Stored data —
□ □ □ □

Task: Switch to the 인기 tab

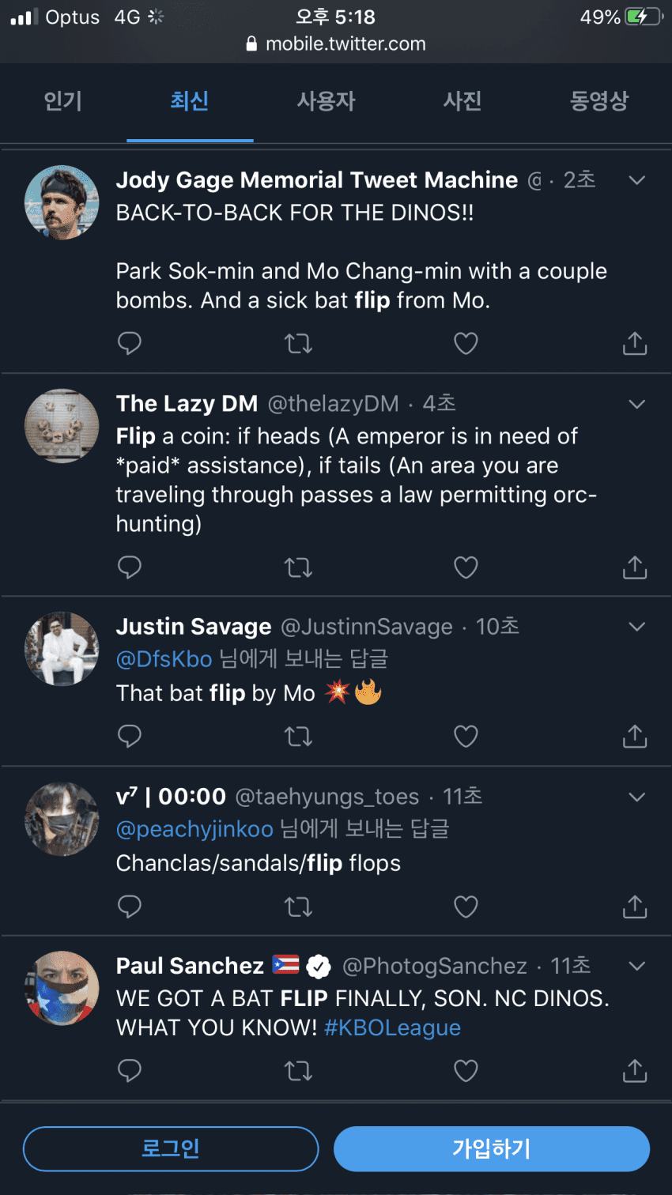Action: (x=63, y=101)
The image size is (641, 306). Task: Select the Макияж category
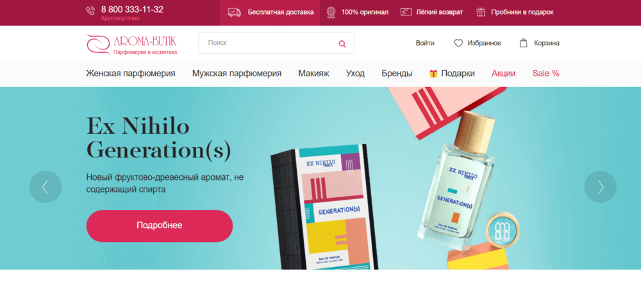click(313, 74)
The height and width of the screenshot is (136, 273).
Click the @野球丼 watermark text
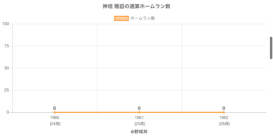139,132
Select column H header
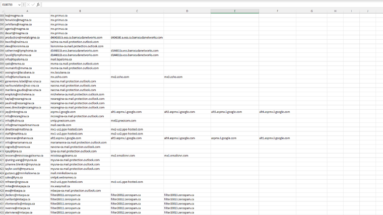383x215 pixels. click(335, 11)
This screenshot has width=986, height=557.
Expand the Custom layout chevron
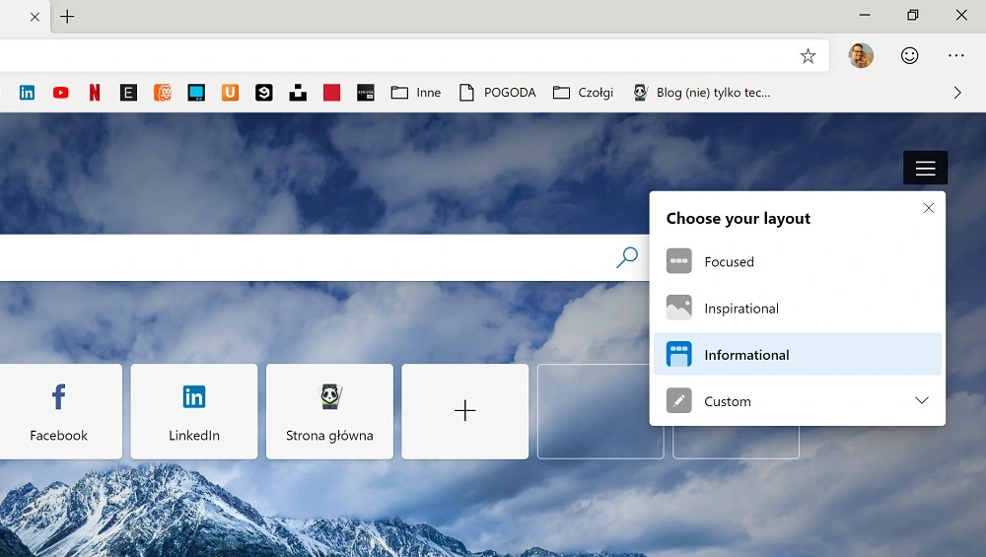(x=921, y=401)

□ □ □ □

What this task involves —
Across all the entries, how many lines include "width"? Answer with the number alone.

Output —
2